The hearings, which have brought new attention to what local health officials say is an epidemic of babies having babies, have been said by some to be too sensitive for most teen-agers. Responding to the criticism, Superintendent Floretta D. McKenzie recently said the remaining pregnancy hearings will be held only in high schools.
But Ladner, who began pushing for the hearings soon after Mayor Marion Barry created the panel in May, says she remains determined to hear what young people have to say, and she took issue with excluding junior high school students.
"I can't see how we can say young people in junior highs shouldn't be able to talk about this when they are exposed to other sexual influences in society," Ladner said.
The public fact-finding, her panel colleagues say, is part of Ladner's commitment to see the human faces behind the statistics.
"She is really interested in human suffering and trying to alleviate it in some way," said Joseph Citro, program director of the Family Place, a support group for pregnant women and mothers with young children. "She really tries to reach out in her own humanity and touch the lives of other people."
Last month, an unwed 18-year-old mother of two stood before 300 of her former classmates at Fletcher Johnson Community School in Southeast Washington. In a tiny voice made even smaller by her nervousness, Joannie Marshall said that "having a baby when you are a baby is hard."
Ladner looked up from her notes, smiled, and asked Marshall a simple question: "How can we help the young person to say no?" Marshall searched for an answer.

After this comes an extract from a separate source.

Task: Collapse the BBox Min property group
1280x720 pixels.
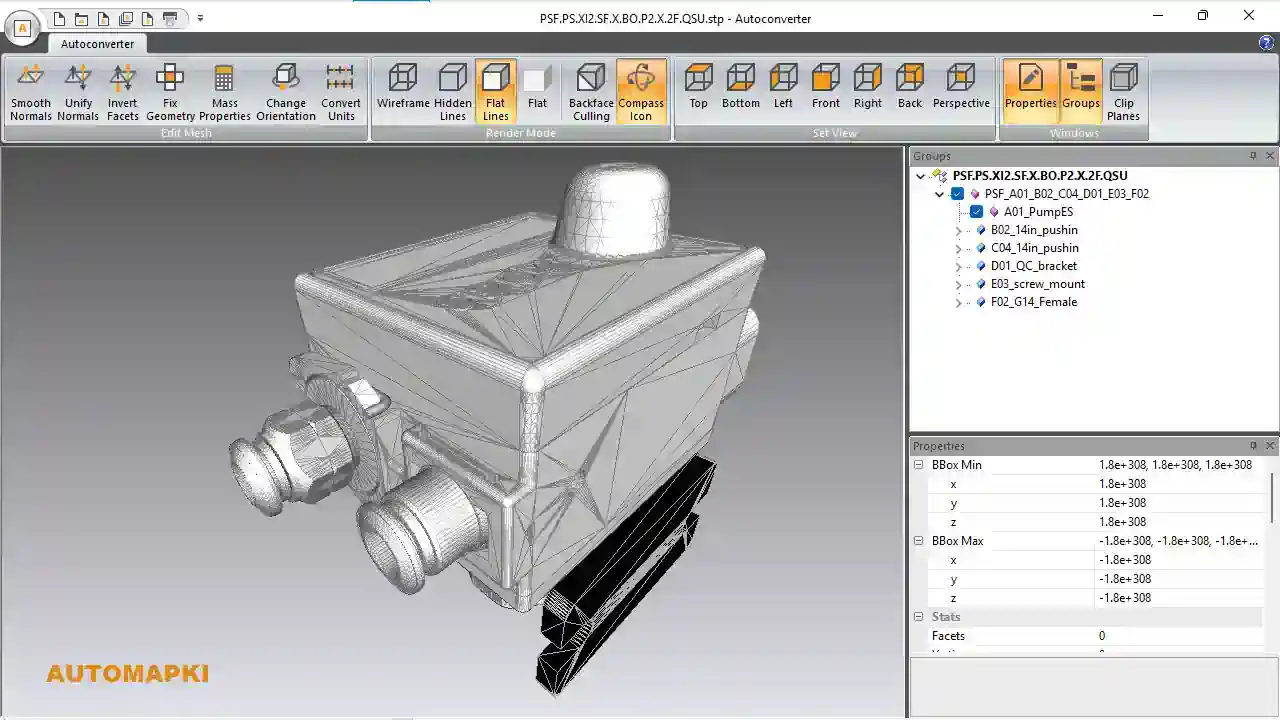Action: pos(918,465)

"She didn't make me feel low," Marshall said later. "It's hard, not easy to talk like that. But I was telling her how I felt."
A native of Palmers Crossing, a small town in rural Mississippi, Ladner grew up during the most active days of the civil-rights movement. It was an experience, she says, that hardened her resolve to bring about social change and further fueled her need to explore -- up close -- the fabric of society, particularly the complex tapestry of black society.
That need drew her to projects such as a study of life in a St. Louis housing project, an examination of women's role in post-colonial Africa, and now her look at the District's teen-age pregnancy problem.
As a research assistant working toward her doctorate at Washington University in St. Louis, Ladner, then 20, posed as a resident of a public housing project. She says she had a pelvic examination at a public health clinic to try to understand why women in the project tended not to go to the clinic for contraceptives.
She got her answer. "It was dehumanizing because the doctors treated me like I was nothing," she recalled, " . . . as an nonentity."
In 1968, Ladner turned her investigation of life in the Pruitt-Igoe housing project into her doctoral dissertation. Three years later she developed that work into her first book, "Tomorrow's Tomorrow," a study of 100 black girls growing into womanhood.
Today, Ladner, 41, a divorced mother of a young son, says she cannot see the faces of a generation that is producing 30-year-old grandmothers and remain the impassionate scientist. She says she feels the pain, too.
"I see the children," she said. "Some people get tears when they see starving children in Ethiopia and Somalia. I get the same kind of feeling when I see it in less graphic, less stark forms.
"It's a slow death here," Ladner said. "I see the trends."
In Washington, about 20 percent of the live births last year were to teen-age mothers, she says, adding that these children usually face higher health risks and lower educational opportunities.
"I think that mostly what we are dealing with is the problem of adolescence," she said. "Kids don't plan for most things . . . . They are growing up, and I don't know why we as adults expect them to be more responsible in the areas of sex than they are in other areas."
"All society tells them is that if you feel it, act on it," she said. "But we can make a difference.